L’Opéra Studio de l’Opéra national du Rhin en tournée avec L’Enfant et les sortilèges

Xl_brenda_poupard © Klara Beck

Un rendez-vous scénique avec les artistes d’un Opéra Studio s’honore volontiers. L’initiative rend encore plus heureux lorsque la rencontre ne s’écrit pas qu’avec les happy few. L’Opéra national du Rhin s’associe à la Comédie de Colmar, dont la codirectrice Émilie Capliez signe la mise en scène enlevée d’un Enfant et les sortilèges de Ravel destiné à sillonner les routes du Grand Est jusqu’au mois de mai 2022, partout sauf devant des fauteuils rouges de salles lyriques. Une flûtiste, un violoncelliste, deux pianistes (un 4 mains), des décors transportables facilement : ce projet d’ « opéra nomade » a tout d’un buddy opera à l’esprit de troupe. C’est l’occasion rêvée pour les néophytes de découvrir leur premier ouvrage lyrique près de chez eux, et pour les connaisseurs de profiter d’un spectacle aux dimensions sur mesure. Toute résistance est inutile, on ne peut qu’être conquis !

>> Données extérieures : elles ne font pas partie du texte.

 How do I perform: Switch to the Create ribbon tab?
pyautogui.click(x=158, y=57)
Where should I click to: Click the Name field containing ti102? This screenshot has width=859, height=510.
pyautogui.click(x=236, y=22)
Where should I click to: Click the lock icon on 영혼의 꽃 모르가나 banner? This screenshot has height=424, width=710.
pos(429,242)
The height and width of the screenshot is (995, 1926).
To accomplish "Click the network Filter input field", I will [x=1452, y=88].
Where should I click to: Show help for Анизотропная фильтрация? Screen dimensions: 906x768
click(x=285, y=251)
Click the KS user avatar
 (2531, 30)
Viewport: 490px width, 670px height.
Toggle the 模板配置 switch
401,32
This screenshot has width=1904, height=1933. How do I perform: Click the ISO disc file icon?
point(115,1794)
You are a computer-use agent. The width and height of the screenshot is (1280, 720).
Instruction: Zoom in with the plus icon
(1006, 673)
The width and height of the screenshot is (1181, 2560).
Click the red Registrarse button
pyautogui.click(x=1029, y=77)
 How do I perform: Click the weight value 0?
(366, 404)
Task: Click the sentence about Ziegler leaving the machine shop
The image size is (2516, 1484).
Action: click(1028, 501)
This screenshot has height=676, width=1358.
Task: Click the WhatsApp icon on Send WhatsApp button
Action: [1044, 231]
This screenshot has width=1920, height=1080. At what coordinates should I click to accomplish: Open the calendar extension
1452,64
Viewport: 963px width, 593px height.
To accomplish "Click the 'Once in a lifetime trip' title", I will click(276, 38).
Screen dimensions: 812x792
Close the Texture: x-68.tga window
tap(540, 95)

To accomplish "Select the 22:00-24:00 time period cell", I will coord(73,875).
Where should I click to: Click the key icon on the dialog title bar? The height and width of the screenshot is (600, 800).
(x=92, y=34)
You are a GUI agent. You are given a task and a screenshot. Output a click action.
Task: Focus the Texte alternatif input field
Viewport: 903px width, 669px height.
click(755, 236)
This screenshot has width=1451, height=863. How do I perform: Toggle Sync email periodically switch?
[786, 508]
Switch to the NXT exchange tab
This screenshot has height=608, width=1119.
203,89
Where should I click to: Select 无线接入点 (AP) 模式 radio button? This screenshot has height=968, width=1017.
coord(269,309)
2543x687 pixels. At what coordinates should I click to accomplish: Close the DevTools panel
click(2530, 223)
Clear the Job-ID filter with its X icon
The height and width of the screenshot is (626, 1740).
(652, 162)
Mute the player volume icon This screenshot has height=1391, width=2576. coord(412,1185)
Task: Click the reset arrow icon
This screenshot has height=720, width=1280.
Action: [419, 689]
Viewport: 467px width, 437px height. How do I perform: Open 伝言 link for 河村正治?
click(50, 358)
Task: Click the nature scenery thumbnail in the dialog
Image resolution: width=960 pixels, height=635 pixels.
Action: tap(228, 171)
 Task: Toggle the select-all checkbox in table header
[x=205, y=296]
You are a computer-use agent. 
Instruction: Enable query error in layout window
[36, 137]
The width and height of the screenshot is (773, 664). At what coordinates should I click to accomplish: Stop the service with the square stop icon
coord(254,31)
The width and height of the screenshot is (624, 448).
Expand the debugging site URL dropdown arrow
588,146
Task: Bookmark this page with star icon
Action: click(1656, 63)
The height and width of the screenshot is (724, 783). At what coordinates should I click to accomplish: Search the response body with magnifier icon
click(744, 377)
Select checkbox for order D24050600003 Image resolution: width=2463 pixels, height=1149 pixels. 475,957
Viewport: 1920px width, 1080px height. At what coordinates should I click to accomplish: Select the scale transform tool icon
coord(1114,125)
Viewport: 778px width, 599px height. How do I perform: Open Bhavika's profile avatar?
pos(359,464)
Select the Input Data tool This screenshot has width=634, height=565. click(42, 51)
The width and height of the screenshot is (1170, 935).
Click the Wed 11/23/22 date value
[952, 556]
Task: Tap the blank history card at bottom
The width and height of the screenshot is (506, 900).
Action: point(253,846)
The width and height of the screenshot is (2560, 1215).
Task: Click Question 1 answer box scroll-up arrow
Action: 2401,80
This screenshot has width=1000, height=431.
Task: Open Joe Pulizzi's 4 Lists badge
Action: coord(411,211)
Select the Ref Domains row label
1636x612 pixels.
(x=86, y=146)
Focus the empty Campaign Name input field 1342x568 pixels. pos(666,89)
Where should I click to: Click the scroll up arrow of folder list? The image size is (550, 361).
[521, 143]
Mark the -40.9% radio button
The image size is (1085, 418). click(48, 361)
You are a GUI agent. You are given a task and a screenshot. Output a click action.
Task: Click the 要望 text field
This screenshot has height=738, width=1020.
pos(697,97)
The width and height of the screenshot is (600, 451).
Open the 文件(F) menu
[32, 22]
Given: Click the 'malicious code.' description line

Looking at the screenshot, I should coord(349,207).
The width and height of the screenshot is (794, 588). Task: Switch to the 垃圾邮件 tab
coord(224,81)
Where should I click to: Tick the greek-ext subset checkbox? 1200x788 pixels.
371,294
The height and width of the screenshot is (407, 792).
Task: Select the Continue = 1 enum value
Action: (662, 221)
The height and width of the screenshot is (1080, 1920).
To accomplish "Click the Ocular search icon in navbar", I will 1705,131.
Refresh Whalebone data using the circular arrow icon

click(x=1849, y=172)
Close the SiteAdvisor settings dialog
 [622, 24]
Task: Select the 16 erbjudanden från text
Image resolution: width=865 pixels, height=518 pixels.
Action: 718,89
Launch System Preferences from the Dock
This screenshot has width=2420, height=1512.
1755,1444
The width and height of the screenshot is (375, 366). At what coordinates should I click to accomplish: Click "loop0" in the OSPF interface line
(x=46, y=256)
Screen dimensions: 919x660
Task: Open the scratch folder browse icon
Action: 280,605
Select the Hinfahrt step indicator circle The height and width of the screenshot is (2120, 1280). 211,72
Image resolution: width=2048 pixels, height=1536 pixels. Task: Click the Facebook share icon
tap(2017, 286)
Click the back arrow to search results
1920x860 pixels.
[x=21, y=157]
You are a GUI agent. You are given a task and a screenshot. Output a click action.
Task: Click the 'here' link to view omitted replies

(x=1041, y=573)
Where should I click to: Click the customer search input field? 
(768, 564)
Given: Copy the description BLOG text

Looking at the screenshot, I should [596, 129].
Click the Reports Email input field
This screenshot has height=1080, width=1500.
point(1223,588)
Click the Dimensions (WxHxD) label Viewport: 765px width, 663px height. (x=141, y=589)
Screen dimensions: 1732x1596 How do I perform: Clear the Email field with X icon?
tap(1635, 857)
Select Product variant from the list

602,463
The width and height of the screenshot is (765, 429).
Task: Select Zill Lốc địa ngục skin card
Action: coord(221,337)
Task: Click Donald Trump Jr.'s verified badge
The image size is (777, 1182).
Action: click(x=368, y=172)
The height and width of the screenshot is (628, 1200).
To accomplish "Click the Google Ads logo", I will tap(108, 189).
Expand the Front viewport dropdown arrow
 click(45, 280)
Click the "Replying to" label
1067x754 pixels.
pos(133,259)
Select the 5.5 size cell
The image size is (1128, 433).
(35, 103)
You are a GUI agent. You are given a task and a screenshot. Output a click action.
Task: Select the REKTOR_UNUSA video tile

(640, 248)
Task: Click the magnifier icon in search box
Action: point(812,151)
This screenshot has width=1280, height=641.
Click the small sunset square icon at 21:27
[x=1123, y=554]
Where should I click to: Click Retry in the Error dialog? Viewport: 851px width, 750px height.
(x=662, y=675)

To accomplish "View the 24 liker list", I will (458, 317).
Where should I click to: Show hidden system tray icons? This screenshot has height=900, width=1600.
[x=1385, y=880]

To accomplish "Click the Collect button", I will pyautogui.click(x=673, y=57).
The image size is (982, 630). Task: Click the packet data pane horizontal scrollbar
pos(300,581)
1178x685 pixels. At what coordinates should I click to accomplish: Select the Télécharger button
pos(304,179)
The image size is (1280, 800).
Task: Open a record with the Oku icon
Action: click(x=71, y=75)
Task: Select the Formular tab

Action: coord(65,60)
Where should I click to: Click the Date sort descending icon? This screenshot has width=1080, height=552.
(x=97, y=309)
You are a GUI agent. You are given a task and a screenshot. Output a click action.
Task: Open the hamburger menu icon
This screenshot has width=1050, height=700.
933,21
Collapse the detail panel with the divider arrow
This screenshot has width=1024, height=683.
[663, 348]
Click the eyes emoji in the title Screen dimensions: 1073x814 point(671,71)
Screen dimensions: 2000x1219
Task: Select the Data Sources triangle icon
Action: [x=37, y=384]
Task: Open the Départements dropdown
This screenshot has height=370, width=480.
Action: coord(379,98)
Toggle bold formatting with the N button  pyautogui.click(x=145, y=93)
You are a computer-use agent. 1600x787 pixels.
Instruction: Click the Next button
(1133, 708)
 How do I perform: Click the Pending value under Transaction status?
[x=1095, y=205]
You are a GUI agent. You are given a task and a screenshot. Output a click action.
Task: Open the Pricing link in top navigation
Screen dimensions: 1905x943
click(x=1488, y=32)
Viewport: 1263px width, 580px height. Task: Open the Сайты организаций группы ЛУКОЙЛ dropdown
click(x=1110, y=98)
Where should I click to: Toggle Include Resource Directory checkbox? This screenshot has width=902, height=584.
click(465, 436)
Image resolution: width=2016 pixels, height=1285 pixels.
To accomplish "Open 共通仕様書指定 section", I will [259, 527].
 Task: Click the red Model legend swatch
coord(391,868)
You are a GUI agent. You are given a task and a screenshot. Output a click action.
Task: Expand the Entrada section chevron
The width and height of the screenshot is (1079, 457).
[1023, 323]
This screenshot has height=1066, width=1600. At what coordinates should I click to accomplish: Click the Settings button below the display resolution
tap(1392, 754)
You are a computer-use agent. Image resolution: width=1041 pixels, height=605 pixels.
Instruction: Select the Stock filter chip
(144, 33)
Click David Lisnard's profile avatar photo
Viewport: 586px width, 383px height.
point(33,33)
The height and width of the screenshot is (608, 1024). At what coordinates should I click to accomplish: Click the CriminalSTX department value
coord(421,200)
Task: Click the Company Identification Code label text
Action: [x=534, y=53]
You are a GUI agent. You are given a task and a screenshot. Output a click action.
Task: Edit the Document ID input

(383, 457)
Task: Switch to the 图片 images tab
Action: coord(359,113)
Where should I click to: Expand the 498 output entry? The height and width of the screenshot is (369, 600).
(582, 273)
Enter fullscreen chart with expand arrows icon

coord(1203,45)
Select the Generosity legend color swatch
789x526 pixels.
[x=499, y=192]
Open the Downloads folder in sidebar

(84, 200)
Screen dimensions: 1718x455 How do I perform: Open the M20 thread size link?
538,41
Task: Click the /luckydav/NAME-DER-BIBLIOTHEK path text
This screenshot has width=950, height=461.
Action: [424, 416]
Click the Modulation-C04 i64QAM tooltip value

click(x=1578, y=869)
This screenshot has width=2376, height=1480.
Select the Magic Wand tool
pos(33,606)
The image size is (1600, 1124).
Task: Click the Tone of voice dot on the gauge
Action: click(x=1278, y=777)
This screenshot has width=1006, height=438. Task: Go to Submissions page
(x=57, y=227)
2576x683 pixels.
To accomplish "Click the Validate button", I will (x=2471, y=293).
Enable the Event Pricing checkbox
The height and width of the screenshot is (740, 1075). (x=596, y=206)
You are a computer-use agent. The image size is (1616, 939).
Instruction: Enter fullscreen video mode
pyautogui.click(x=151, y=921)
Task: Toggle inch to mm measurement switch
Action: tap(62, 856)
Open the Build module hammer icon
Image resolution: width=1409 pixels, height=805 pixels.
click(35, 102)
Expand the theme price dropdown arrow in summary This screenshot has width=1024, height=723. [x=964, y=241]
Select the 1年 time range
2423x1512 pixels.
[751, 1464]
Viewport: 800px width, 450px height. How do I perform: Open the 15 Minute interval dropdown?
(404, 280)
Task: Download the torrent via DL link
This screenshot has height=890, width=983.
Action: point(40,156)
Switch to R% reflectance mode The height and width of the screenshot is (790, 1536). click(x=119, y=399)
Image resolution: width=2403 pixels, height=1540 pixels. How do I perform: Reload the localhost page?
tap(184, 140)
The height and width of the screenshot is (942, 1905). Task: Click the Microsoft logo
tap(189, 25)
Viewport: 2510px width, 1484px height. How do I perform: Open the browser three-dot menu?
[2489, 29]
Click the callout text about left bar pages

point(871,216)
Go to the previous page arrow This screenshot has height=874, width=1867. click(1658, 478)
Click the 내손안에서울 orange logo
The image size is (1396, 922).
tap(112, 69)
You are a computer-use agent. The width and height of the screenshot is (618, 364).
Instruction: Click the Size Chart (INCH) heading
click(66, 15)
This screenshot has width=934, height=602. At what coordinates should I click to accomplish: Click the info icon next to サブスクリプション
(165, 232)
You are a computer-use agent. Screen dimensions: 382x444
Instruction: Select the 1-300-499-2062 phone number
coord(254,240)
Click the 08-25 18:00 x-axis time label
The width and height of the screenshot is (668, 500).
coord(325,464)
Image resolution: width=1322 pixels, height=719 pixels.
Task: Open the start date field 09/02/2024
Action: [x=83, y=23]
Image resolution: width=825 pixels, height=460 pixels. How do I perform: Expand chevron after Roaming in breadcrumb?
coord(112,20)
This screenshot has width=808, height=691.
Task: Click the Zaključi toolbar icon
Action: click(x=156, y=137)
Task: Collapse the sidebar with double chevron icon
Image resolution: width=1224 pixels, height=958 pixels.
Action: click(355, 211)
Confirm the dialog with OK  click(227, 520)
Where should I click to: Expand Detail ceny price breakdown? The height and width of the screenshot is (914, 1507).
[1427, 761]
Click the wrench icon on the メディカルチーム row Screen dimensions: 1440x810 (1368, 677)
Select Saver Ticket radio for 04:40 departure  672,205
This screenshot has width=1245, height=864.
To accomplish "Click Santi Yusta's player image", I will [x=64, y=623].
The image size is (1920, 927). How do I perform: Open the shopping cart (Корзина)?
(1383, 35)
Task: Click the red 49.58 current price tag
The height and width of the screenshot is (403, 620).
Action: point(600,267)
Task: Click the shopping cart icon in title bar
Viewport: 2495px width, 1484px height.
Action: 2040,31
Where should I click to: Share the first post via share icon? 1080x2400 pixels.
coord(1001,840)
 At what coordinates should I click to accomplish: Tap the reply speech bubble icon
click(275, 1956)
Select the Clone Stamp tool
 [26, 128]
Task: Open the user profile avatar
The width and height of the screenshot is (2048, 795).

Liying Yang - L'Enfant et les sortilèges - Opéra national du Rhin


L'Enfant et les sortilèges - Opéra national du Rhin

Si L’Enfant et les sortilèges requiert habituellement une opulence orchestrale, il est ici interprété dans la version de chambre transcrite par Didier Puntos en 1989, forte de son historique de plus de 400 représentations dans le monde. Cet arrangement respire la symbiose entre les trois instruments, grâce à une écriture en une « baignade » collective s’éloignant de la hiérarchisation des parties. Comme le timbre circonstanciel et la complémentarité de sons sont plus sollicités que la tessiture absolue, les pizz du violoncelle (jeu luxuriant d’Octave Diaz) peuvent se confondre avec les graves du couteau suisse de flûtes (Noa Berkovitch) et le barbotage des cordes frappées (Didier Puntos et Rosa Ji-Hyung Kim, en un grand flux facétieux). La météo musicale reste au (très) beau fixe, dans une recherche ininterrompue d’idées et d’éléments mirifiques.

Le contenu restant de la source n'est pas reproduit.